Monoova and TrueLayer to bring CDR-powered payments in Australia

Australia-based B2B payments provider Monoova is revamping its services through an open banking partnership with TrueLayer.

For Monoova clients, the new collaboration will introduce changes to the speed and quality of services such as customer onboarding, invoice processing and coordination with financial institutions.

This will be achieved through TrueLayer’s open banking offering, collecting and analysing customer financial and identity insights in line with the Consumer Data Right (CDR) Act of Australia.

UK-based TrueLayer is authorised to operate on Australian soil as an Accredited Data Recipient by the Australian Competition and Consumer Commission.

“We are excited to work with TrueLayer because we already have customers in common who could benefit from us working together to solve problems for them,” said Christian Weterlind Wigstrom, Co-Founder and CEO of Monoova.

“We’re breaking new ground here in Australia by using CDR to improve payments. TrueLayer has proven credentials in open banking and payments from overseas markets, and that experience is hugely valuable for Monoova.”

By collecting CDR data and integrating it into its offering, Monoova stated that it is looking to improve Australia’s payments landscape, bringing clients “faster balance checks, verified instant pay-outs, and withdrawals for e-commerce”.

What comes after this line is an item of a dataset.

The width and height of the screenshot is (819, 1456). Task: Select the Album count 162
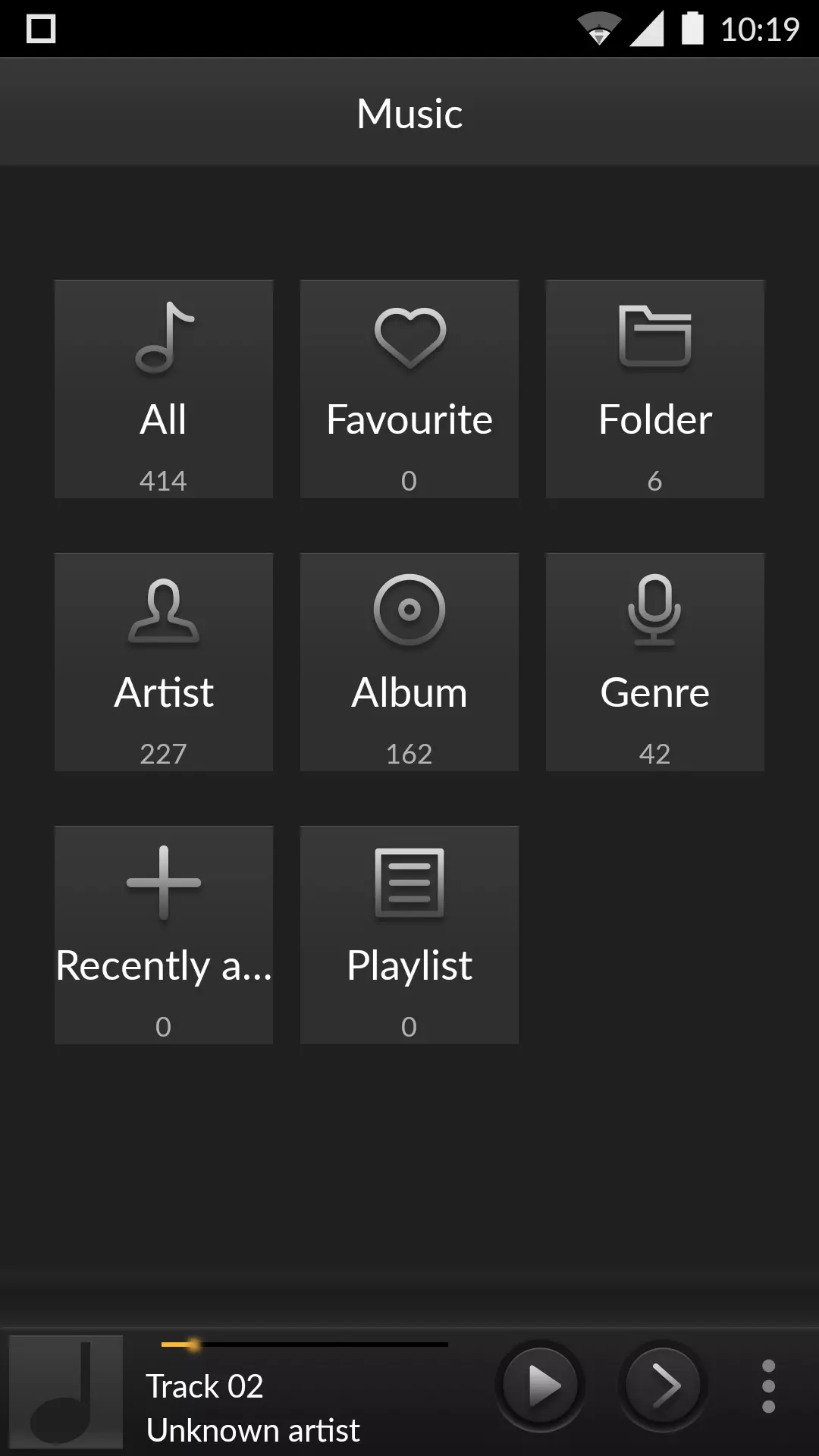[x=409, y=754]
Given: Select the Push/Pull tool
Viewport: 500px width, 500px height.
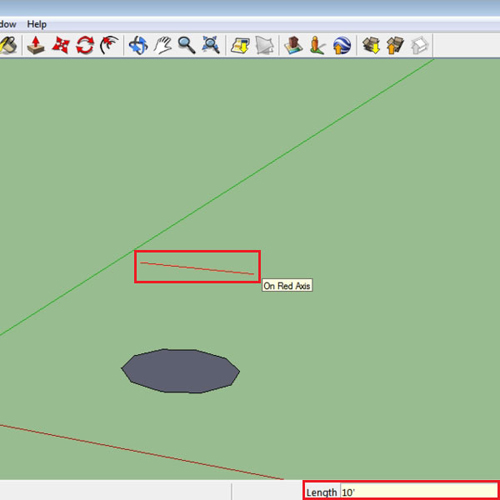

Brenton Charnley, CEO Australia & New Zealand of TrueLayer, also commented on the use of CDR: “Payments is the newest and biggest use case for CDR, so we’re hugely excited to be working with a paytech leader like Monoova.

“The better the information you have about your customer, the better you can serve them. In the case of payments, this means knowing the identity of the payer and payee, having the correct bank account information, checking the balance is sufficient, and understanding insights into financial behaviour.

“Put simply, CDR is the best way to get all this information – it’s real-time, secure and permissioned, with strict privacy controls in place,” Charnley concluded.